In the Brutus (71), Cicero, tracing the trajectory of Latin literature, writes: nihil est enim simul et inuentum et perfectum,Nothing is fully developed at the moment of its invention.” The Latin verb perficio, from which the English word “perfect” derives, means “to bring to completion” or “to finish.” In a different work, On the Nature of the Gods (2.35), Cicero, speaking from a Stoic perspective, describes this process of completion or finishing in terms of a natural growth which irresistibly strives beyond its current state. Here comes the Latin and the Loeb translation: 

neque enim dici potest in ulla rerum institutione non esse aliquid extremum atque perfectum. ut enim in uite ut in pecude nisi quae uis obstitit uidemus naturam suo quodam itinere ad ultimum peruenire, atque ut pictura et fabrica ceteraeque artes habent quendam absoluti operis effectum, sic in omni natura ac multo etiam magis necesse est absolui aliquid ac perfici. etenim ceteris naturis multa externa quo minus perficiantur possunt obsistere, uniuersam autem naturam nulla res potest impedire, propterea quod omnis naturas ipsa cohibet et continet.

Again, it is undeniable that every organic whole must have an ultimate ideal of perfection. As in vines or in cattle we see that, unless obstructed by some force, nature progresses on a certain path of her own to her goal of full development, and as in painting, architecture and the other arts and crafts there is an ideal of perfect workmanship, even so and far more in the world of nature as a whole there must be a process towards completeness and perfection. The various limited modes of being may encounter many external obstacles to hinder their perfect realization, but there can be nothing that can frustrate nature as a whole, since she embraces and contains within herself all modes of being.
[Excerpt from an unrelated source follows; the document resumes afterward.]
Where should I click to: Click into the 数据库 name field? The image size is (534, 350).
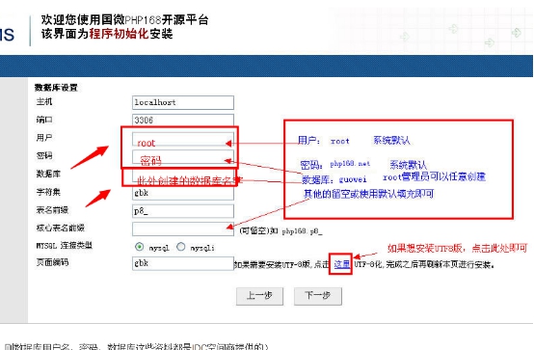pos(183,175)
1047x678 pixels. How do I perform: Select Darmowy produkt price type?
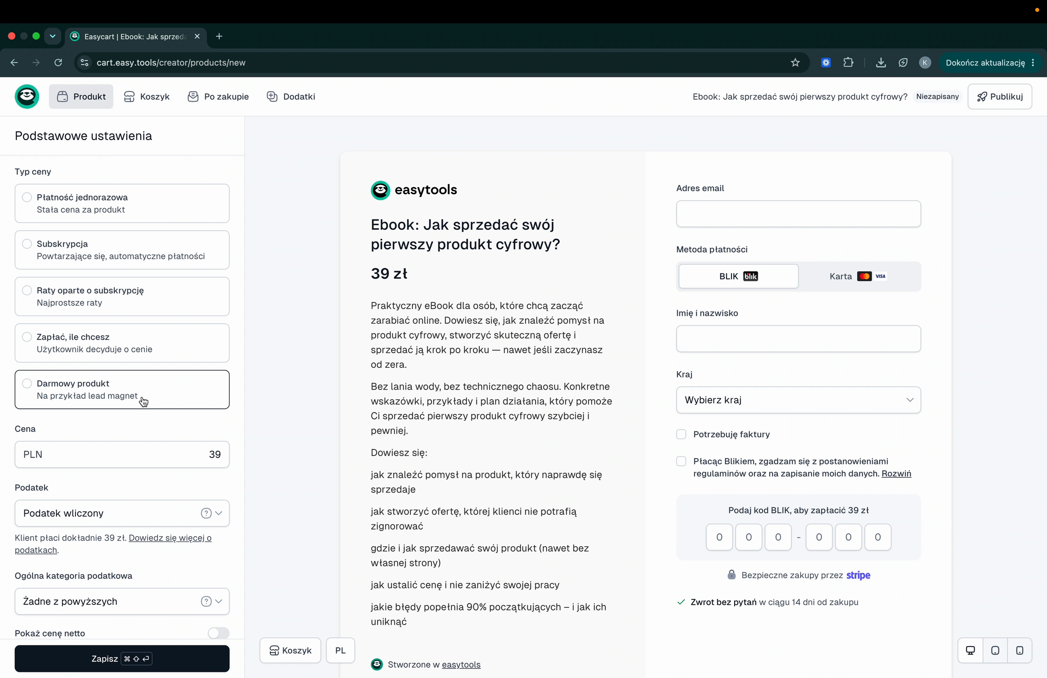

Each of these discussions of “perfection” in Cicero suggests that the thing which is “perfect” is one which has been worked beyond an initial beginning of some kind — the event horizon of “invention” (inuentum), or the young tendril of vine — and imagines the possibility that such a start could be brought forward to its logical conclusion, its completion. Essentially, “perfection”, in these terms, requires a distance between the beginning and the end; an end cannot coexist with its beginning. It requires growth. Yet the fine line between the simplicity of completion, and the politics of “perfection” is blurred by Cicero too. The natural world may follow its own script, leading to the growth of plants and animals, but Cicero includes human artefacts in the same category: painting, architecture, “technology” (ceterae artes…). The idea that the perfect thing is the completed thing is a problem. Because, well. When is anything finished? There is a difference between completion (the point of fullness beyond which further growth is impossible), and a stop (a breaking off point). But what is it?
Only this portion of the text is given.